Welcome to Viroverse
Viroverse is a platform for the collection, storage, retrieval, and analysis of experimental data for microbiology workflows. Developed in-house for ten years, it serves as the principal data store for HIV sequencing experiments conducted in the Mullins Lab. Viroverse currently houses tens of thousands of viral nucleotide sequences, together with comprehensive metadata about their creation including PCR protocols, gel images, subject clinical data, and more.
Dr. Mullins (project PI) has long been interested in a structured system to store the data generated and used in his lab.
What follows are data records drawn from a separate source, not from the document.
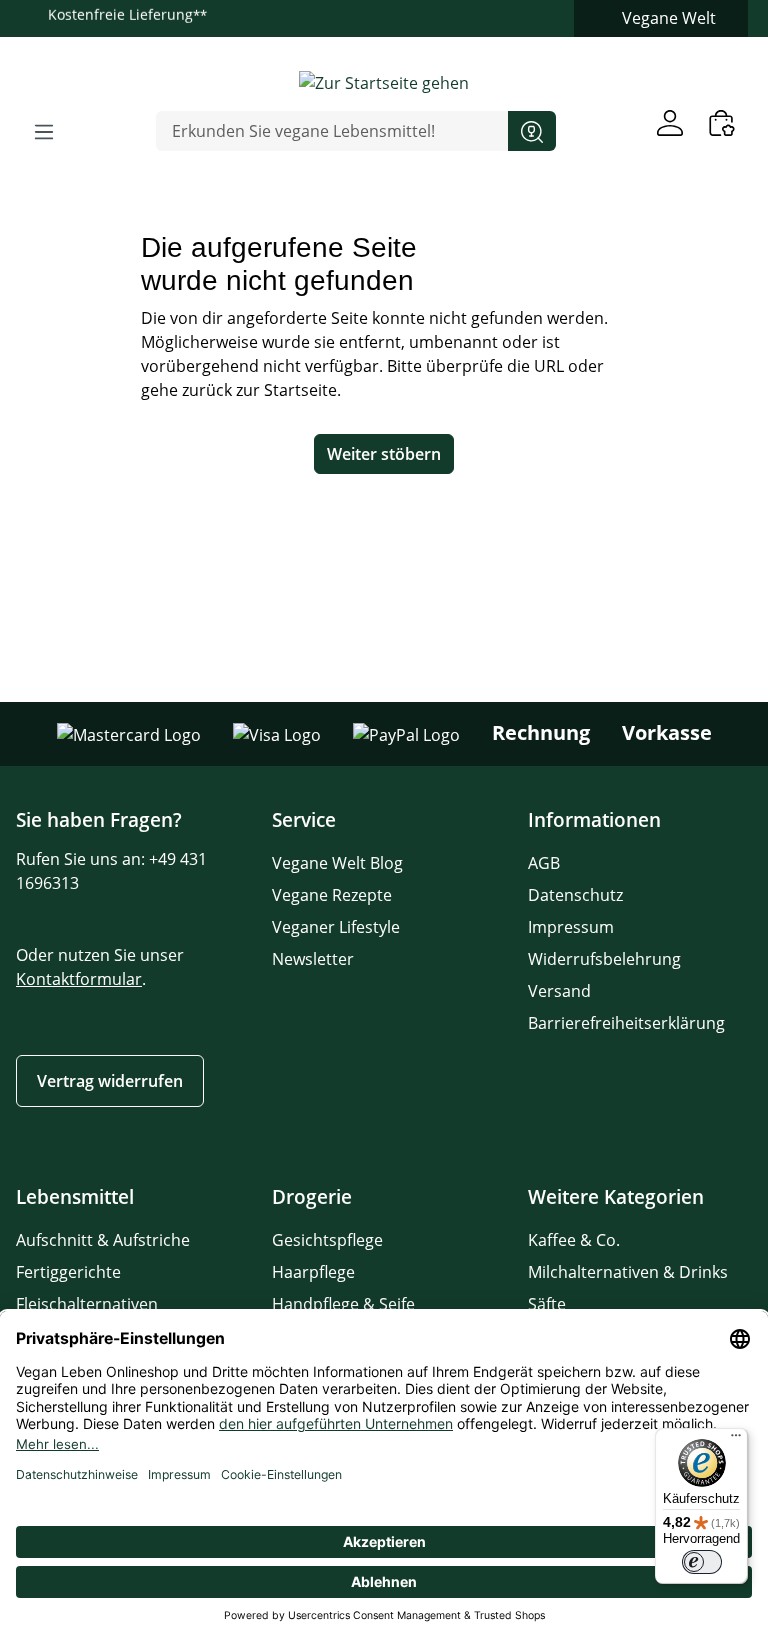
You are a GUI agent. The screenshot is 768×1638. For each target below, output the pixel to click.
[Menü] (44, 131)
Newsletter (313, 959)
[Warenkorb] (722, 122)
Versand (559, 991)
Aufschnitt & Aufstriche (103, 1240)
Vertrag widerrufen (110, 1081)
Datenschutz (575, 895)
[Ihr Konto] (670, 122)
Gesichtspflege (327, 1240)
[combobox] (332, 131)
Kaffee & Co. (574, 1240)
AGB (544, 863)
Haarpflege (313, 1272)
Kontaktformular (79, 979)
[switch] (702, 1562)
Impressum (571, 927)
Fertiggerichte (68, 1272)
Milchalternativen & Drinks (628, 1272)
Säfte (547, 1304)
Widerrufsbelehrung (604, 959)
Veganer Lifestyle (336, 927)
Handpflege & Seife (343, 1304)
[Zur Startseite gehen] (384, 82)
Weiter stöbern (384, 454)
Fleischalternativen (87, 1304)
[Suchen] (532, 131)
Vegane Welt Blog (337, 863)
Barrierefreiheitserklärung (626, 1023)
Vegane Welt (669, 18)
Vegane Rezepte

Evaluating commercial systems, he found that none met the needs of investigators looking to include experimental data for molecular biology togther with the results and analysis. Thus began, Viroverse.
The first step in building Viroverse was to develop a comprehensive database schema, storing viral sequences, subject data and additional information such as sequence annotations and alignments. Using the SeaPIP and MACS cohorts as prototypes of robust data, the Viroverse design team chose a level of abstraction in database representation that allows future values to be added easily and accommodates quality controls by flagging unexpected values. Experience adapting existing data from these two large pilot cohorts revealed the complexity of integrating even basic data from multiple sources. All values are stored in the most exact format possible so that precision is not sacrificed to the lowest common format.
We chose a highly normalized relational database structure specific to the molecular biology and attendant data of viral pathogens that allows us to enforce a degree of data standardization at the database level by using lookup tables of controlled vocabulary for reusable values and foreign key referential integrity. The dimensional approach typically favored in data warehousing architectures uses a relatively small number of fact tables to accommodate a wide variety of data. Using individual tables to represent the product of each process also allows association with unique pieces of data for each object in addition to generalized annotations that may apply across object classes.